We were just unable to pull ourselves out of this tailspin, he told CNN, presumably, regrettably.
Sabertech agreed to pay a fine of $1.75 million for 37 hazardous material violations, but admitted no wrongdoing.
It was the largest hazardous materials fine ever levied by the FAA, which was not compelled to fine itself.
Even more unprecedented, in 1999, Sabretech, the corporation, and three employees were criminally charged with terrorism, essentially.
A 24-count federal indictment accused the company, its vice president of maintenance, David Gonzalez, and two mechanics, Eugene Florence and Mauro Valenzuela Flores, of making false statements, mishandling hazardous materials, placing a destructive device on a civil aircraft, and conspiracy to make false statements to the Federal Aviation Administration and the Department of Transportation.
The corporation faced fines totaling $6 million.
The employees were looking at up to 55 years in jail.
At the same time, the state of Florida charged Sabretech and those same three employees with 110 counts of manslaughter and 110 counts of third-degree murder.
This crash was completely preventable, said Catherine Fernandez-Rundle, a Florida state attorney.
Hopefully, this chilling reality of criminal charges will send a very clear message to the aviation industry that will save lives in the future.

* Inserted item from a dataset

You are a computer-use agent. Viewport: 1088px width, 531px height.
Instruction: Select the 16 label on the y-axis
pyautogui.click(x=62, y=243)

This corporation is not going to be allowed to escape unpunished when it committed crimes and acts that resulted in these many, many deaths.

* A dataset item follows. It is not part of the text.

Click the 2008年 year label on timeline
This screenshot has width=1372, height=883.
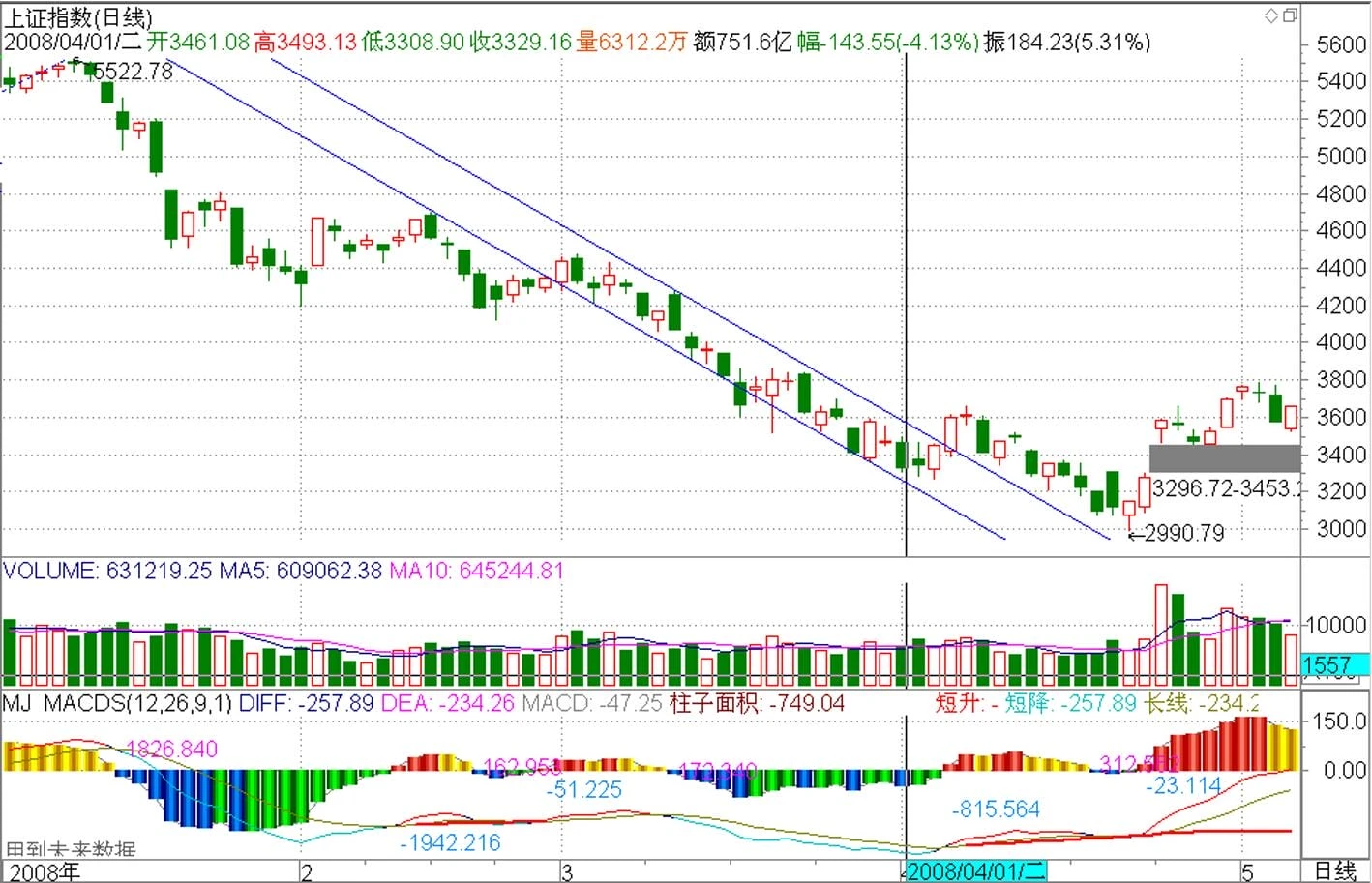tap(45, 870)
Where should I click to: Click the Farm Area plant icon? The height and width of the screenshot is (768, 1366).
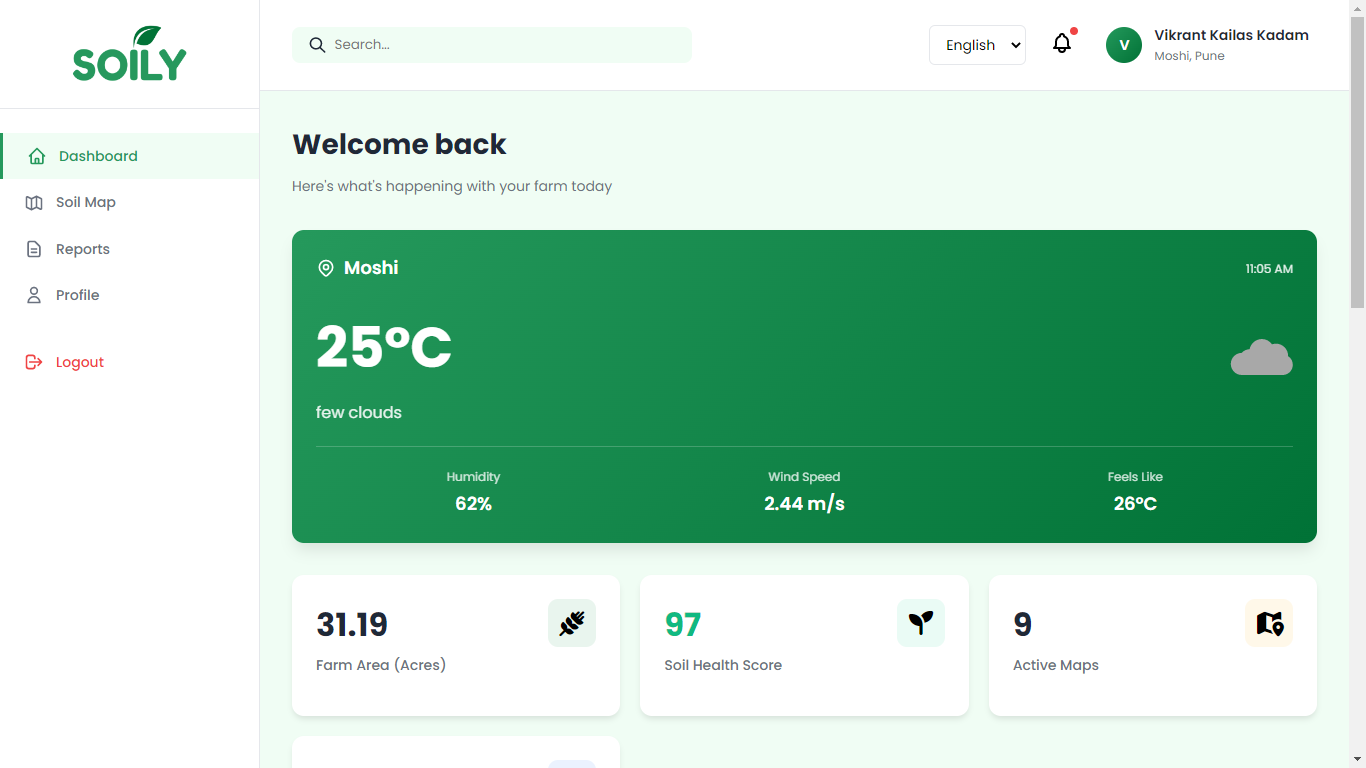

And make no mistake about it, again, I repeat, this was not an accident, this was a crime, it was a homicide.
Sabretech was convicted of nine counts of criminal hazardous materials violations at its federal trial in December 1999.

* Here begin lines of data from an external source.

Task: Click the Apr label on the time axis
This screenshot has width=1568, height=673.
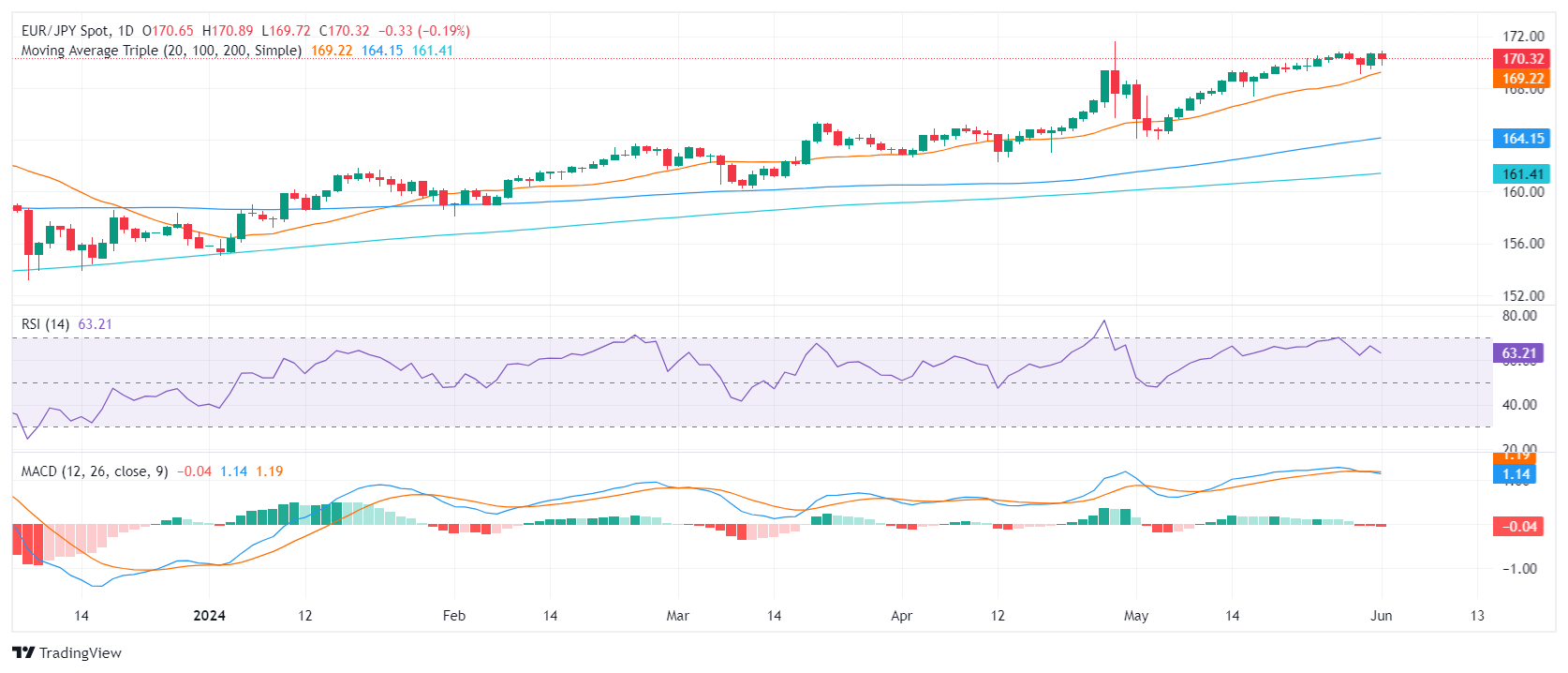Action: pyautogui.click(x=901, y=616)
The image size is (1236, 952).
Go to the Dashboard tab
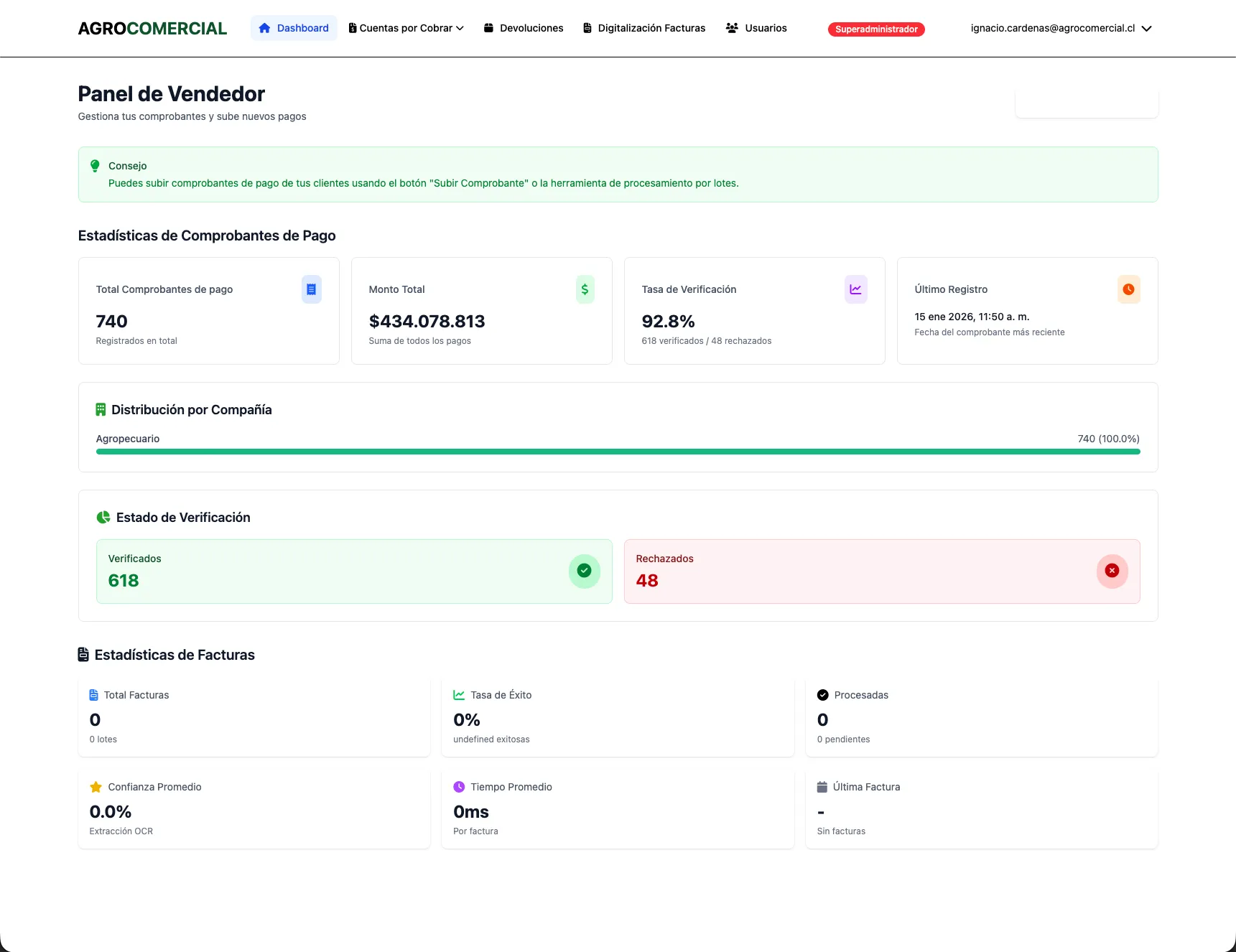[x=294, y=28]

The company and two employees, David Gonzalez and Eugene Florence, were acquitted of the most serious charges.
The third employee charged, Mario Balanzuela Reyes, did not attend the trial because he had fled the country and hasn't been seen since.
Authorities believe he's living somewhere in South America under an assumed identity.
To this day, there's a $10,000 reward for information leading to his arrest.
It took ValueJet Flight 592 just 11 minutes to crash in flames into the Everglades.
It took a Florida jury less than three days to acquit Sabretech, ValueJet's maintenance company, on most of the criminal charges it faced.
And two of the company's employees were acquitted on all charges.
Sabretech was ordered to pay $11 million for those violations, but that was later reduced to just $500,000.
Sabretech agreed to donate another $500,000 to an aviation safety organization in exchange for having the murder and manslaughter charges dropped by the state of Florida.
Instead, the company agreed to plead no contest of one count of unlawful transport of hazardous waste.
Big business getting away with murder, said Laura Sawyer, whose grandparents died in the Flight 592 crash.
Is anyone surprised?
Responsibility for this accident goes from Sabretech to ValueJet to the FAA.
It was a comedy of errors, and they just stacked up against one another, and they caused this crash.